Seit dem Zusammenbruch der Sowjetunion hat man sich mit der kommunistischen Bewegung in den österreichischen Medien nicht so intensiv beschäftigt wie seit dem überraschenden Sieg der KPÖ mit der Spitzenkandidatin Elke Kahr bei der Grazer Gemeinderatswahl. Die persönlich sympathische, bescheidene und von Kenntnissen der marxistisch-leninistischen Ideologie trotz einer Lenin-Büste in ihrem Büro kaum belastete künftige Bürgermeisterin liefert mit ihren zahlreichen Interviews viel Stoff für Nostalgiker unterschiedlicher Prägung.

Elke Kahr, Spitzenkandidatin der KPÖ bei der Grazer Gemeinderatswahl.
Foto: APA/ERWIN SCHERIAU

Da kommen zum Zug die Linksromantiker, die an den hohen Blutzoll des kommunistischen Widerstandes erinnern, der sich freilich erst nach dem Bruch des Stalin-Hitler-Paktes (1939–1941) durch den Angriff Hitler-Deutschlands auf die Sowjetunion entfalten durfte.

#### ZU LÖSENDE AUFGABEN
(a) Schreiben Sie bitte aus dem Text zur Grazer Gemeinderatswahl die Stelle von „Seit dem Zusammenbruch“ bis einschließlich „Sowjetunion entfalten durfte.“ wortgetreu ab.
(b) Prüfen Sie, ob die folgenden Aussagen mit dem Text zur Grazer Gemeinderatswahl übereinstimmen, und antworten Sie jeweils mit Ja oder Nein samt den entscheidenden Worten des Textes als wörtlichem Zitat: (i) Elke Kahr trat als Spitzenkandidatin der KPÖ bei der Grazer Gemeinderatswahl an. (ii) In Elke Kahrs Büro steht eine Stalin-Büste. (iii) Der Stalin-Hitler-Pakt bestand von 1939 bis 1941.
Das anschließende Material stammt aus einer anderen Quelle.

#### BEREITGESTELLTES MATERIAL
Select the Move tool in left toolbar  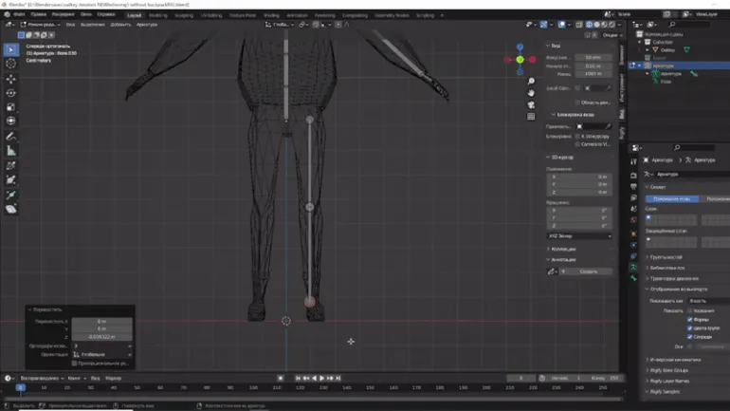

#### LÖSUNGEN
(a)
Seit dem Zusammenbruch der Sowjetunion hat man sich mit der kommunistischen Bewegung in den österreichischen Medien nicht so intensiv beschäftigt wie seit dem überraschenden Sieg der KPÖ mit der Spitzenkandidatin Elke Kahr bei der Grazer Gemeinderatswahl. Die persönlich sympathische, bescheidene und von Kenntnissen der marxistisch-leninistischen Ideologie trotz einer Lenin-Büste in ihrem Büro kaum belastete künftige Bürgermeisterin liefert mit ihren zahlreichen Interviews viel Stoff für Nostalgiker unterschiedlicher Prägung.

Elke Kahr, Spitzenkandidatin der KPÖ bei der Grazer Gemeinderatswahl.
Foto: APA/ERWIN SCHERIAU

Da kommen zum Zug die Linksromantiker, die an den hohen Blutzoll des kommunistischen Widerstandes erinnern, der sich freilich erst nach dem Bruch des Stalin-Hitler-Paktes (1939–1941) durch den Angriff Hitler-Deutschlands auf die Sowjetunion entfalten durfte.

(b)
(i) Ja: „Sieg der KPÖ mit der Spitzenkandidatin Elke Kahr bei der Grazer Gemeinderatswahl“
(ii) Nein: „trotz einer Lenin-Büste in ihrem Büro“
(iii) Ja: „des Stalin-Hitler-Paktes (1939–1941)“